The Computer Question was intended to measure students' understanding of how science and technology affect social life (outcome d). A majority of students explained at least one significant way in which computers have affected society, focusing mainly on how computers: 1) make communication easier", 2) increase access to information and 3) affect the nature of work and job market. However, the answers were relatively brief and do not reveal much depth of thought on the question. For example, many students said that computers make it easier to communicate but did not explain how that might influence social interaction. This may illustrate a major shortcoming in students' knowledge and skills in extrapolating from concrete examples to general social phenomena. For instance, a significant concern among scholars and social critics is how access to computers may deepen the differences between social classes. Those who can afford technology and access to information will be at a great advantage over those who do not have access. This kind of thinking was almost completely absent in students' responses. Their answers tended toward superficial examples such as the way that computers make certain work easier or quicker.

Student performance is highly variable across the science outcomes. Typically a student who wrote a strong answer to one question wrote a weak answer on another. In fact 81% of the Science Group students and 94% of the No Science Group had at least on weak answer on the test. These results suggest significant gaps in students' overall performance with respect to the science outcomes.

Based upon these results, how can we improve students' performance with respect to the four science learning outcomes?

1. Get the results into the hands of instructors. It is essential to involve instructors from the science disciplines in discussions about the results. Unless science instructors examine the implications of these results for their classes, little can be done to improve student performance.
2. Performance standards. These results raise the issue of performance standards. What level of student performance is acceptable? Should these results be used to benchmark student performance and establish goals for improvement?
3. Learning outcomes. Faculty should examine whether the stated science learning outcomes match the content and instructional emphases in the general education courses.
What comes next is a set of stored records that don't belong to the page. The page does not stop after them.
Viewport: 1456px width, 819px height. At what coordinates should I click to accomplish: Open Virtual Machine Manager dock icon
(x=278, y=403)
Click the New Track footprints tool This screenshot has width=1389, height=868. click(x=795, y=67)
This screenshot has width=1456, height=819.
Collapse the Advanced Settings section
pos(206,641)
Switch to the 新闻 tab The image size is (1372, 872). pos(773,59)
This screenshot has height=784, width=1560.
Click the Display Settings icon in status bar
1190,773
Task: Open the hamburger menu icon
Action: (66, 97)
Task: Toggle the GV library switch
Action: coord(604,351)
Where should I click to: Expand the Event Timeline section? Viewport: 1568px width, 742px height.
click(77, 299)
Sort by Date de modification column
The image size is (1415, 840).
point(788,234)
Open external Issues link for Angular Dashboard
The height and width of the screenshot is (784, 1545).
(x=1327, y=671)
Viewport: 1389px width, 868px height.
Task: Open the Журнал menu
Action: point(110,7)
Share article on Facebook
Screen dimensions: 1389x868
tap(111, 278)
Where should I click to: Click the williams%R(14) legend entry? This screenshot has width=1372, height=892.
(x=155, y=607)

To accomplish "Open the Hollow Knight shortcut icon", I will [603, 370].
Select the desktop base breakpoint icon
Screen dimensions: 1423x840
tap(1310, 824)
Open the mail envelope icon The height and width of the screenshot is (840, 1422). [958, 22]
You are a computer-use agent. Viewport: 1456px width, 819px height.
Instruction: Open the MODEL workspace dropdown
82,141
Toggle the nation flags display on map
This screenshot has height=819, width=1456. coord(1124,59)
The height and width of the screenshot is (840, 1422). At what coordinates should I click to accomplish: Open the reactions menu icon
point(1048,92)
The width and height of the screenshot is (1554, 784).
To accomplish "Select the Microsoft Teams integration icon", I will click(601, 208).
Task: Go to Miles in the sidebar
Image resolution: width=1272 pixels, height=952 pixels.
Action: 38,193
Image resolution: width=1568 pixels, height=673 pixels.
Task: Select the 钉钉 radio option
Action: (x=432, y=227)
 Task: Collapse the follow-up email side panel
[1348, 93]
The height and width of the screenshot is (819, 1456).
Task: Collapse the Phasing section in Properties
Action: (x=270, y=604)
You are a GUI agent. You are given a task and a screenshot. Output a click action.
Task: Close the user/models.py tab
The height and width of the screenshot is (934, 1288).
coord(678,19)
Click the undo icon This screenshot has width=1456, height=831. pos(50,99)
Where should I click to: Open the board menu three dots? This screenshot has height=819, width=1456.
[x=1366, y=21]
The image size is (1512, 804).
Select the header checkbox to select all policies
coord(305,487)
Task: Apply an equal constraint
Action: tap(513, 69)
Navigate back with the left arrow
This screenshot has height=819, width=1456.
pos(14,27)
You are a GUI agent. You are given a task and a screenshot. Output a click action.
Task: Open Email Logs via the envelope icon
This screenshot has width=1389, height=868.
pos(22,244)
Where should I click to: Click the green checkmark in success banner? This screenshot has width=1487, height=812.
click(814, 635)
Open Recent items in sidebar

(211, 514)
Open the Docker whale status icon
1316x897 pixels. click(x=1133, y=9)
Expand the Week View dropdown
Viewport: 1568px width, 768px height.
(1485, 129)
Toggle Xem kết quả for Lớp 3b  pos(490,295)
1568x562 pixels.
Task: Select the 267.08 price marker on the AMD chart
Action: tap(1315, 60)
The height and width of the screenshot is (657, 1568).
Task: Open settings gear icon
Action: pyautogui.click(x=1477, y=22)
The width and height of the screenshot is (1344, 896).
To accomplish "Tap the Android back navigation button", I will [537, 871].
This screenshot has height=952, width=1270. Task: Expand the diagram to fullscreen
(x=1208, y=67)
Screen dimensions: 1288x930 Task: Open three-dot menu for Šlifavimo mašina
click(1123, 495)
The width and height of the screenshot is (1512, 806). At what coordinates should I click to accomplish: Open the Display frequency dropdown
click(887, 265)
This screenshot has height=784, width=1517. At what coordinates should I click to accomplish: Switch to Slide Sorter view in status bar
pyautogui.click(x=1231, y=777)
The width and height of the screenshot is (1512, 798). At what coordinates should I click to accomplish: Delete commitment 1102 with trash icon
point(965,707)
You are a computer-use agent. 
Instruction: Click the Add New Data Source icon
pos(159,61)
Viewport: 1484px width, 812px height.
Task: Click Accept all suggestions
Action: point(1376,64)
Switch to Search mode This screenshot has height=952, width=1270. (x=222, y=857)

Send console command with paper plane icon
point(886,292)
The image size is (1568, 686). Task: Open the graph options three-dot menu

Faculty may want to consider whether these four outcomes are reasonable and realistic outcomes for the program.

How can we improve the process of assessing student performance in science?

There are a number of limitations of the science test and the testing procedure:

1. The test may underestimate student competence simply because there are no consequences for performance. Students took 15-25 minutes to complete the test, hardly the kind of time that permits careful, reflective thinking. This is an inherent problem in using volunteers" for assessment.
2. It was difficult to assemble a representative sample of students. Obtaining an adequate pool of students was difficult, and made it difficult to create a representative sample.
3. Good assessment gives students the opportunity and incentive to demonstrate their best thinking. The present method does not do this effectively, and this is an important consideration for future assessment. Whether assessment takes place in science courses or as part of a separate assessment requirement, there should be times, places and incentives for engaging in good thinking.
4. There is no feedback to students. The best assessment practices build in meaningful feedback to students. Assessment should be a form of learning and not just a way to gauge student performance. Unfortunately, the current procedure is an add-on" experience and not an educationally meaningful experience for students.
5. The means by which students demonstrate their learning should involve engaging, authentic" measures of the science learning outcomes. The science test is a school task rather than an activity that entails forms of thinking that people use in real-life situations. Assessment should be linked to the tasks, contexts, and 'feel' of real-world challenges" (Wiggins, 1993). When science outcomes are assessed again in three years, faculty should consider using more authentic measures that tap into the best forms of thinking we want our students to develop.